Given the onus of taking multiple bar exams or dealing with the paperwork for admission by waiver, many attorneys are only licensed in one or two states. This can limit their pipeline, and the clients they represent may very well have office locations or interests in several jurisdictions. When the opportunity arises to represent your client in a state for which you are not licensed, what issues arise with taking that case? Similarly, if your out-of-state contact reaches out and asks you to be local counsel for him, should you do it? Here are a few things to keep in mind when you’re considering crossing borders.
Pro Hac Vice
If you’re looking at trying a case in an unfamiliar jurisdiction, the biggest consideration should be whether you feel you can competently represent the client under that state’s laws. In practice areas with very state-specific nuances, such as family law or workers’ compensation, it may be best to leave it to the more versed attorneys in that state. On the other hand, general negligence cases or contract disputes may lend themselves to out-of-state counsel, assuming you take the time to familiarize yourself with the controlling precedent on your issue.
Who’s going to be deciding your case? Does the judge have an implicit bias against out-of-towners? Is the jury going to take issue with or love your southern drawl? For example, on a case my firm tried, a Louisiana judge was a stickler for formality—don’t let calling your witness “Bob” instead of “Mr. Smith” ruin your rapport with the decision maker! Be sure to have local counsel who can guide you through these latent landmines.

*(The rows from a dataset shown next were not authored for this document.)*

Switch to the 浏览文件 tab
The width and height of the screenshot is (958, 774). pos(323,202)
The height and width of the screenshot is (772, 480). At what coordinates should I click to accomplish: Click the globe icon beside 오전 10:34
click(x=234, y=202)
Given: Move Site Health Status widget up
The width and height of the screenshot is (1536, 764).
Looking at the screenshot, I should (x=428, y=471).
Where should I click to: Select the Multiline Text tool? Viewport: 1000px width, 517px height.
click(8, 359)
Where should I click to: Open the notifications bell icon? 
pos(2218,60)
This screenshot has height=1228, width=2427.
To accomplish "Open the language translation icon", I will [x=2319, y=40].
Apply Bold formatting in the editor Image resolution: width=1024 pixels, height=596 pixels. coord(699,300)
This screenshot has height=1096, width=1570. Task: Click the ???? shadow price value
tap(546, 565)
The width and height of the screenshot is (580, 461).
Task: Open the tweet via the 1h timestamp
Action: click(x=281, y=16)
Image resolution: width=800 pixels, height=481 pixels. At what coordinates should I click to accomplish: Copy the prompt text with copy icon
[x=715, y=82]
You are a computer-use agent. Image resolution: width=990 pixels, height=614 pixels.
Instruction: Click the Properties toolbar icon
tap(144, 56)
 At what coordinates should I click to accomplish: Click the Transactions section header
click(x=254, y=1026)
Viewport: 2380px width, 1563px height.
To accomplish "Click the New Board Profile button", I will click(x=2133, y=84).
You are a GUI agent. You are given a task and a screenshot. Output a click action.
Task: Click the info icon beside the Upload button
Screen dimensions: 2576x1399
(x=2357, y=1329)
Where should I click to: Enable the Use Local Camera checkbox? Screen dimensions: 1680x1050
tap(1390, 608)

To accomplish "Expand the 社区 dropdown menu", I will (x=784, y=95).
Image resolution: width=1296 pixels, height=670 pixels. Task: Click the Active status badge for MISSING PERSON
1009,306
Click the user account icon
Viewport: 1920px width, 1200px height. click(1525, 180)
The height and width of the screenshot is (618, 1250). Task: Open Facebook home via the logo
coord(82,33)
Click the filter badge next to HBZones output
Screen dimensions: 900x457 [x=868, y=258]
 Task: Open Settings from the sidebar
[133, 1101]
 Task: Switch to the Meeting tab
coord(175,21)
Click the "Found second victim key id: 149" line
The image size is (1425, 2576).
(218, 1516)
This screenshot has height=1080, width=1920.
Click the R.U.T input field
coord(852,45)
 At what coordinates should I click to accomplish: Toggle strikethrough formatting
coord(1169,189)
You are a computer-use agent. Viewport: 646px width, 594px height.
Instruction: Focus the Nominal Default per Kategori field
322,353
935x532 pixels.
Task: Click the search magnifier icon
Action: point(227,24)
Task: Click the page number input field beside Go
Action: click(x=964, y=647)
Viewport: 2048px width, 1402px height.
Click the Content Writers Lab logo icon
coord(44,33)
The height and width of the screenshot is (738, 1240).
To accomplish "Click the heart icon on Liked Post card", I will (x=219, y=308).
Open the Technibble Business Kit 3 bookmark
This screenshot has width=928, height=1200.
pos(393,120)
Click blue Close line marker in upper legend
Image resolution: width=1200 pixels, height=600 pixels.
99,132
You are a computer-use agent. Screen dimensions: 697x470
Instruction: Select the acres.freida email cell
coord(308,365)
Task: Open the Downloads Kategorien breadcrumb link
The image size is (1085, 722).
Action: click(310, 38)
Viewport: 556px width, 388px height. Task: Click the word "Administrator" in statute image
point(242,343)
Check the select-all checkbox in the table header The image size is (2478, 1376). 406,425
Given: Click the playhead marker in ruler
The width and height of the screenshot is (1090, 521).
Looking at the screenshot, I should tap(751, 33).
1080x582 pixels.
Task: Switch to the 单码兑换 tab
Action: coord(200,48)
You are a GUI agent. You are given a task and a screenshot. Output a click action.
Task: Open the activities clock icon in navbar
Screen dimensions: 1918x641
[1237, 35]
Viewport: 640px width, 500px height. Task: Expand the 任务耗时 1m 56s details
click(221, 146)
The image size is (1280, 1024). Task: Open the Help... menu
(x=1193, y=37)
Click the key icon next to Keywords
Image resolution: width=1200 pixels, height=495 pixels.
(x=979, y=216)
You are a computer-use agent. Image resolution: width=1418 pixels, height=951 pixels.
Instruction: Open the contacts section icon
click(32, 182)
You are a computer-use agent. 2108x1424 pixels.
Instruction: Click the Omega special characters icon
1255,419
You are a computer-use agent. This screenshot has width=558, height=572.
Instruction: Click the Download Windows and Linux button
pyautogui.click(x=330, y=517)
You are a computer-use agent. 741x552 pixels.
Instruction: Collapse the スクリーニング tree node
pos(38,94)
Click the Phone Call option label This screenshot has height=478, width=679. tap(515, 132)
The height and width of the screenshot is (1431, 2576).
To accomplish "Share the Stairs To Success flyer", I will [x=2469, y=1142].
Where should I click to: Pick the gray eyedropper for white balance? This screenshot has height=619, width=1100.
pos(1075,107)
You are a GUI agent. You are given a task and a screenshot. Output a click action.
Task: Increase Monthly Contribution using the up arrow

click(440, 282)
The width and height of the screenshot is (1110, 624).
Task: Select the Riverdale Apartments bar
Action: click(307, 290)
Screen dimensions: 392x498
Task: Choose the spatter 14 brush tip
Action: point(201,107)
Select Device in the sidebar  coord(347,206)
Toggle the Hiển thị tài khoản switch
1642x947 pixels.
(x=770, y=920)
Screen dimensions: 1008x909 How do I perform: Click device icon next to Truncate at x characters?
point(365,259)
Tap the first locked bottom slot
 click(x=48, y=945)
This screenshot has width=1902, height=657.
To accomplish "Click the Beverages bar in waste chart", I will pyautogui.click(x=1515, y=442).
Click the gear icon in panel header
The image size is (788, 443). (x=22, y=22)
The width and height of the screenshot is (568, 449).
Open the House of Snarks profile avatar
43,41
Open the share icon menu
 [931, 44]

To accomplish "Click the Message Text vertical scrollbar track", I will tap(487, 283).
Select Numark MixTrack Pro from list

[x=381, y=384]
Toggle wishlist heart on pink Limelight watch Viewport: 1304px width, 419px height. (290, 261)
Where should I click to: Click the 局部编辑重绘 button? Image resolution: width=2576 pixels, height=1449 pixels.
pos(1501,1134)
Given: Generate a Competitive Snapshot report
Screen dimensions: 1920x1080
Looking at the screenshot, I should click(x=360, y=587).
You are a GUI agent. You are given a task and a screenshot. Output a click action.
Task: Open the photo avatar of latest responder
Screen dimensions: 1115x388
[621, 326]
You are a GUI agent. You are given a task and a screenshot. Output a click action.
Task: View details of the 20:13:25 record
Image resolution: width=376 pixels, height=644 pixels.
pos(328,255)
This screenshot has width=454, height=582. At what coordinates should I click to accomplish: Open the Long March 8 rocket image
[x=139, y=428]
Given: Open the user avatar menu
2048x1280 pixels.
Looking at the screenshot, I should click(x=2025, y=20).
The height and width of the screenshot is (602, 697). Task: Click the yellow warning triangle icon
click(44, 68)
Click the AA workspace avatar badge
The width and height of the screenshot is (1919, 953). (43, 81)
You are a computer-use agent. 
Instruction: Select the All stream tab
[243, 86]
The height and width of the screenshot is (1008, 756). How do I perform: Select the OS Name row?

How frequently are you going to need to practice in this jurisdiction? In some states, the number of times an attorney can be admitted pro hac vice (PHV) on a case is pretty limited. Approximately 1/3 of the states in the United States have some limitation on the frequency of PHV appearances. If your client regularly does business in the state (and consequently may regularly be sued there), it may be worth considering getting licensed so that there are no concerns about your PHV application getting denied on any particular case.
Serving as local counsel can be as simple as reviewing pleadings before filing or as involved as being lead on a case. The first step in deciding whether to accept a local counsel role should be getting clarification from the lead on what your scope will be. (The second is getting that arrangement in writing!) If basically all they need is your bar number and some local insight, it should be a pretty low-stress commitment, bearing in mind, of course, your state’s requirements for local counsel. The key concern with this sort of very limited involvement is being comfortable with out-of-state counsel’s competence and professionalism. Putting your stamp of approval on a filing is more than just a formality, and if your lead counsel steps out of line in your jurisdiction, you could be putting your own reputation at risk. It’s generally advisable to agree to be local counsel only if you are familiar with the out-of-state attorney—being a bar number for hire is not likely to end well for you.
You must also keep in mind that the out-of-state client is still your client—out of sight is NOT out of mind in this instance. Many an attorney has gotten in hot water for breaching ethical obligations to the client in a local counsel situation. You cannot contract your way out of your ethical duty to that individual or company, even though your scope may be limited.
Taking cases in foreign jurisdictions and serving as local counsel both expand your opportunities. However, it is important to analyze the pros and cons of each engagement to ensure you are reaping all the possible benefits without falling victim to the potential pitfalls.